== Provided records ==
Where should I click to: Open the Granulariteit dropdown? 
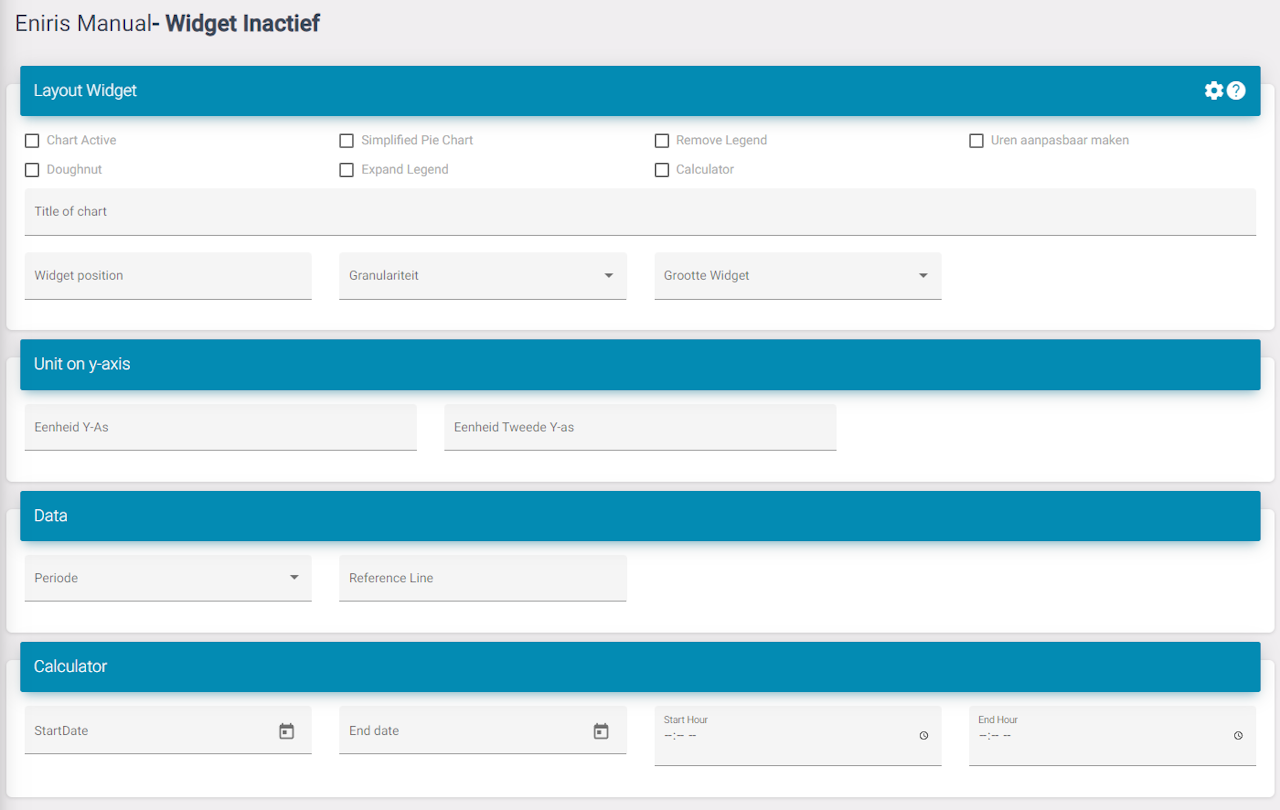coord(482,276)

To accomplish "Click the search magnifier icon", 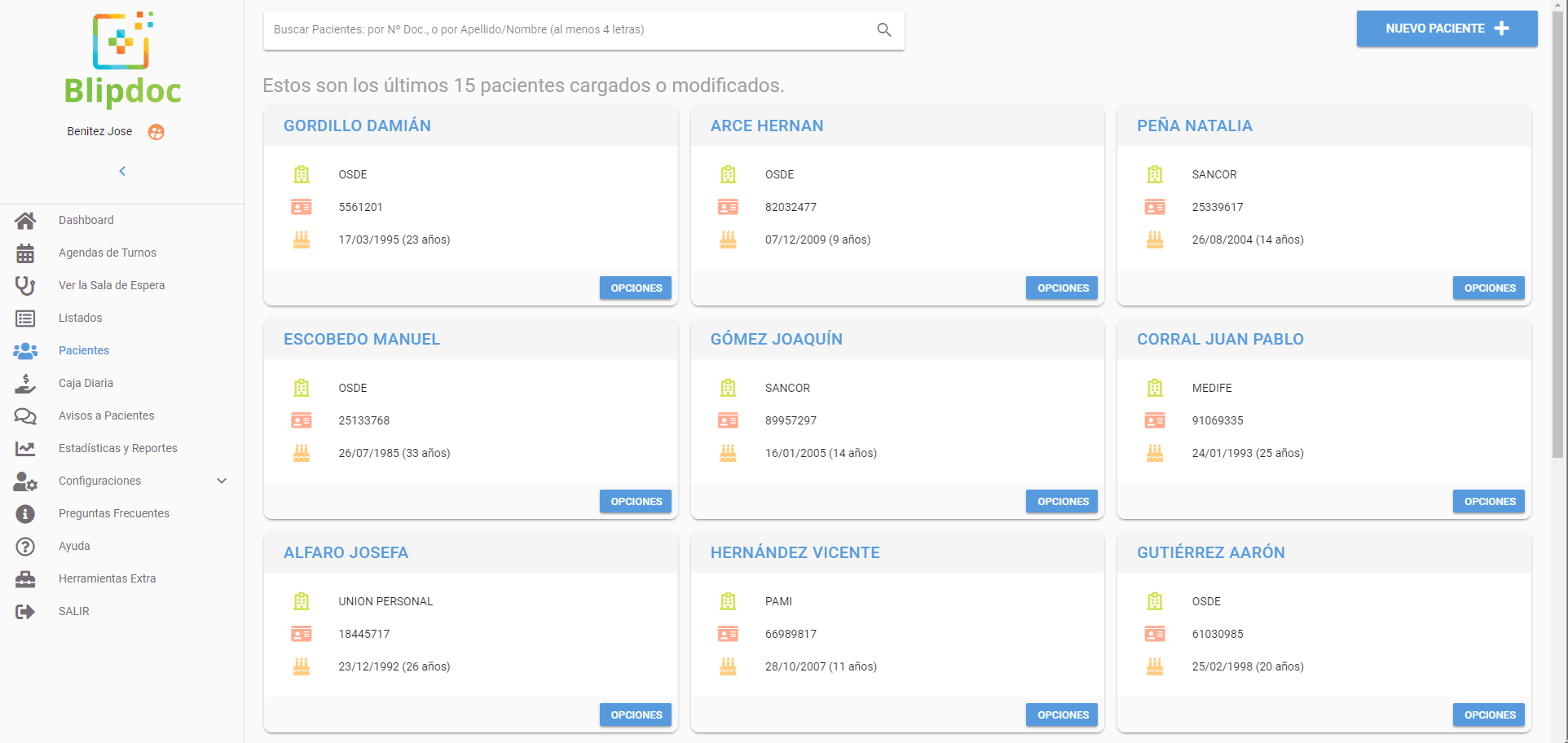I will 883,30.
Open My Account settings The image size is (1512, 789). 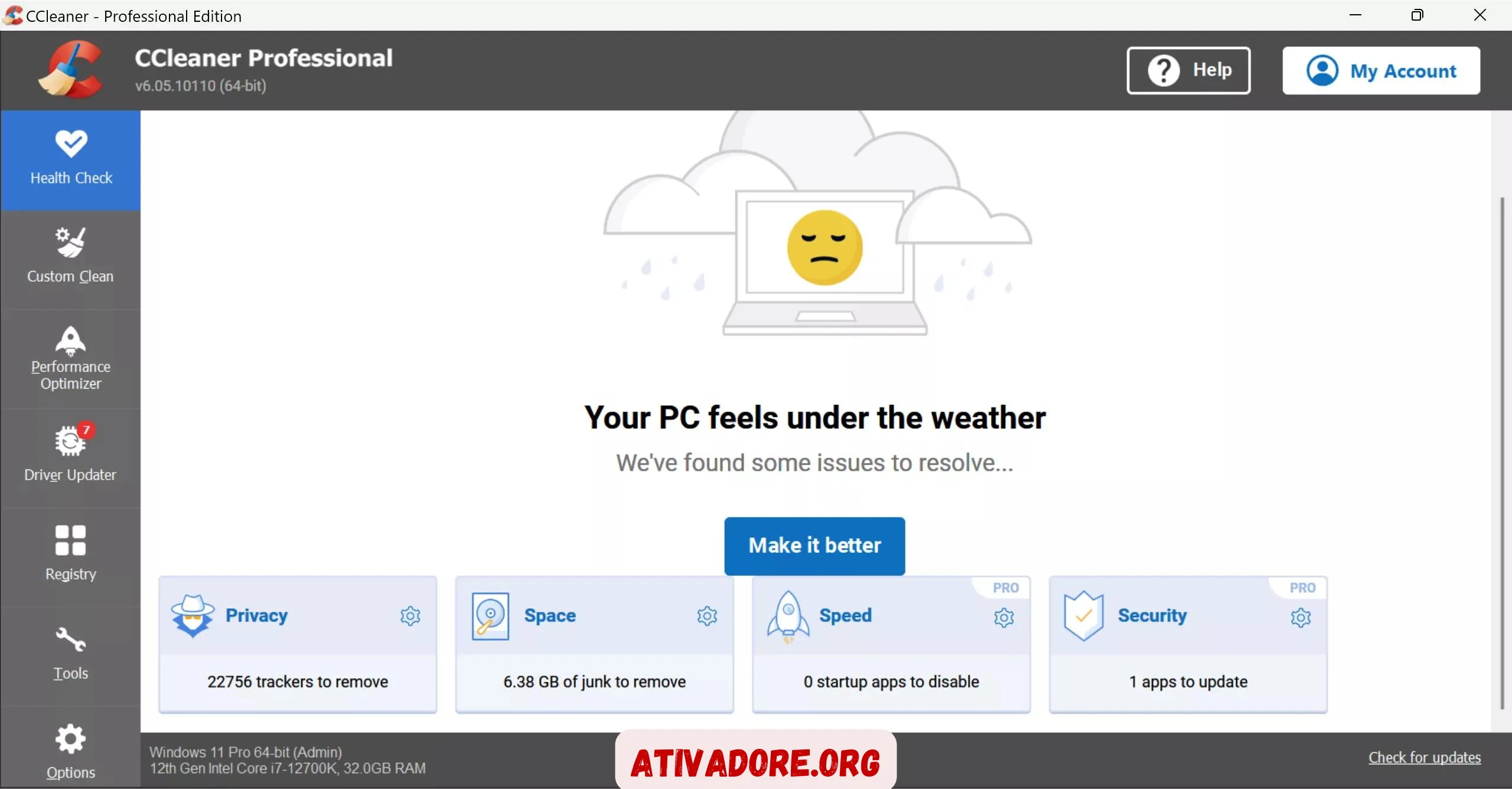pyautogui.click(x=1381, y=71)
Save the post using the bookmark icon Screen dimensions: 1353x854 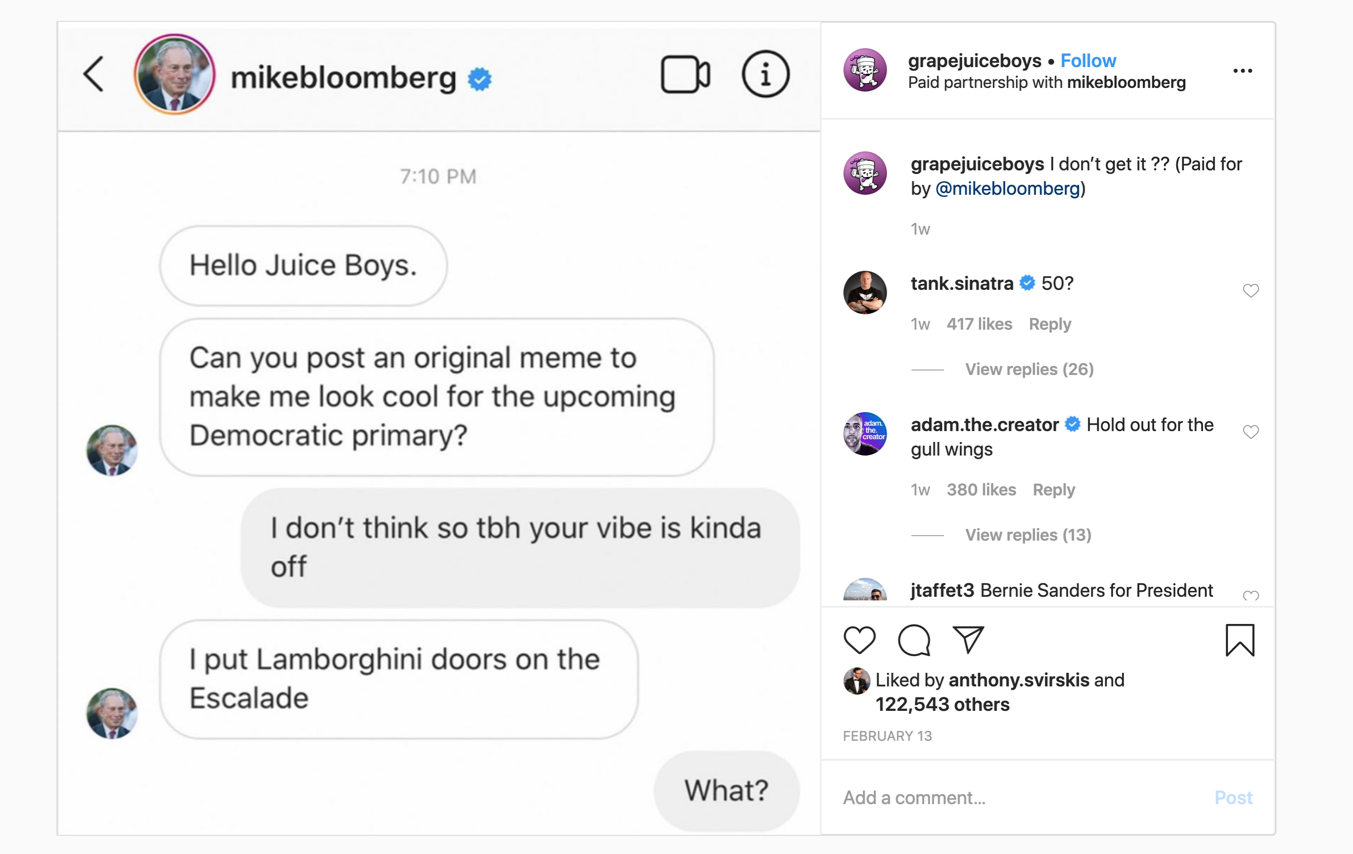point(1240,640)
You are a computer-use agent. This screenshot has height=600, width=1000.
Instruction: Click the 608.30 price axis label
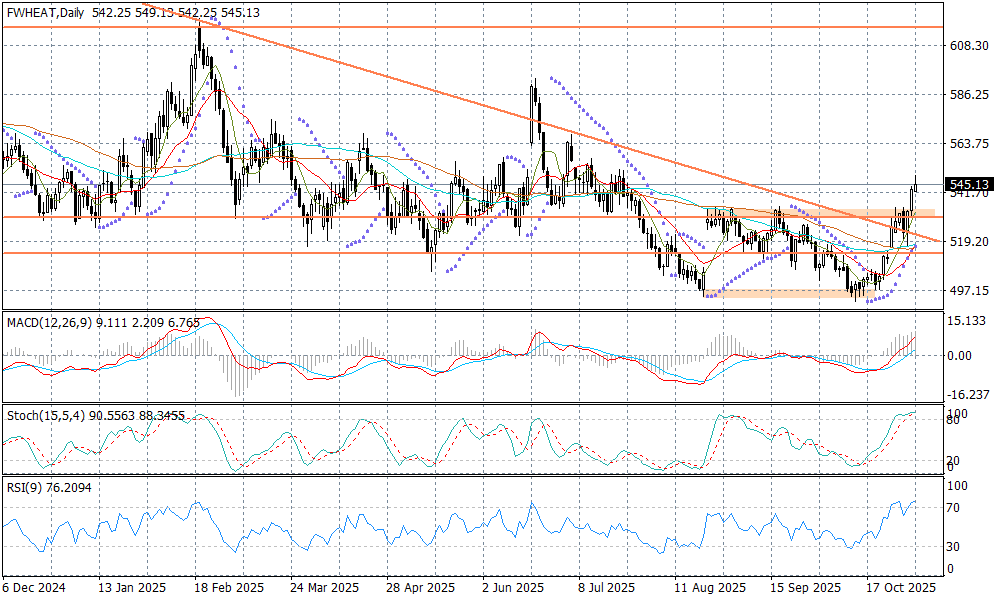tap(969, 46)
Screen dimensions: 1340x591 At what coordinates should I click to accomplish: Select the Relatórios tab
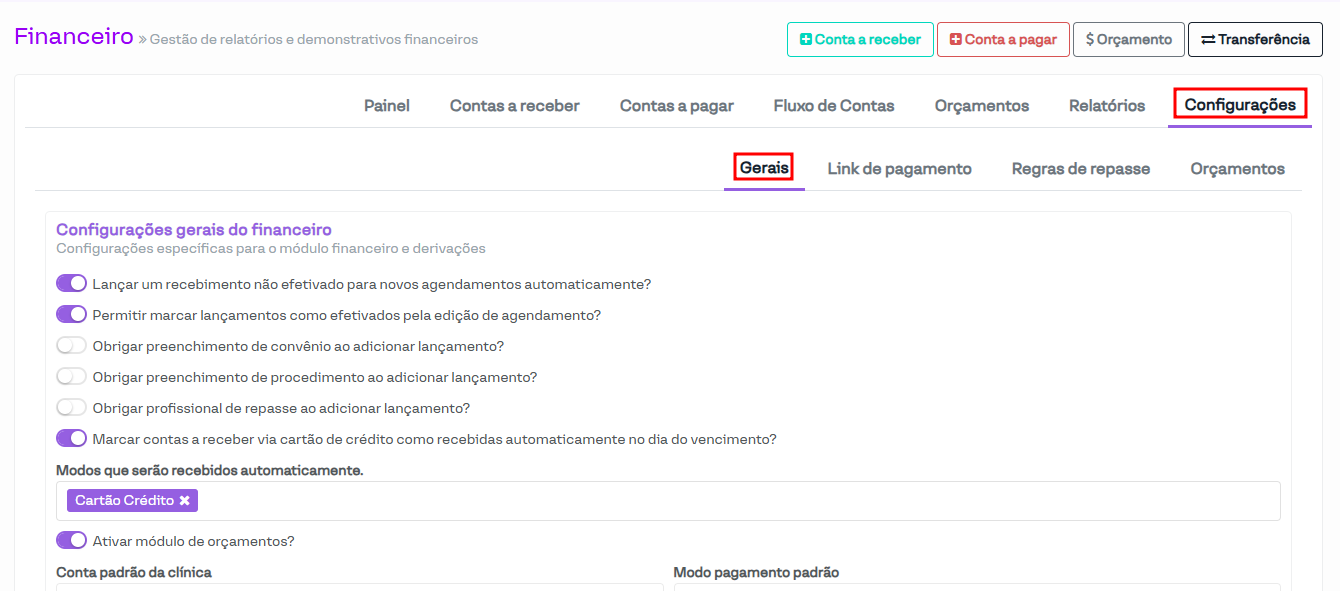[x=1106, y=106]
===
(Action item)
Ignoring the pictures, write out word for word the lines from the line containing "Screen dimensions: 1340x591" through the end of the material above.

(Solution for this exercise)
Screen dimensions: 1340x591 At what coordinates should I click to accomplish: Select the Relatórios tab
[x=1106, y=106]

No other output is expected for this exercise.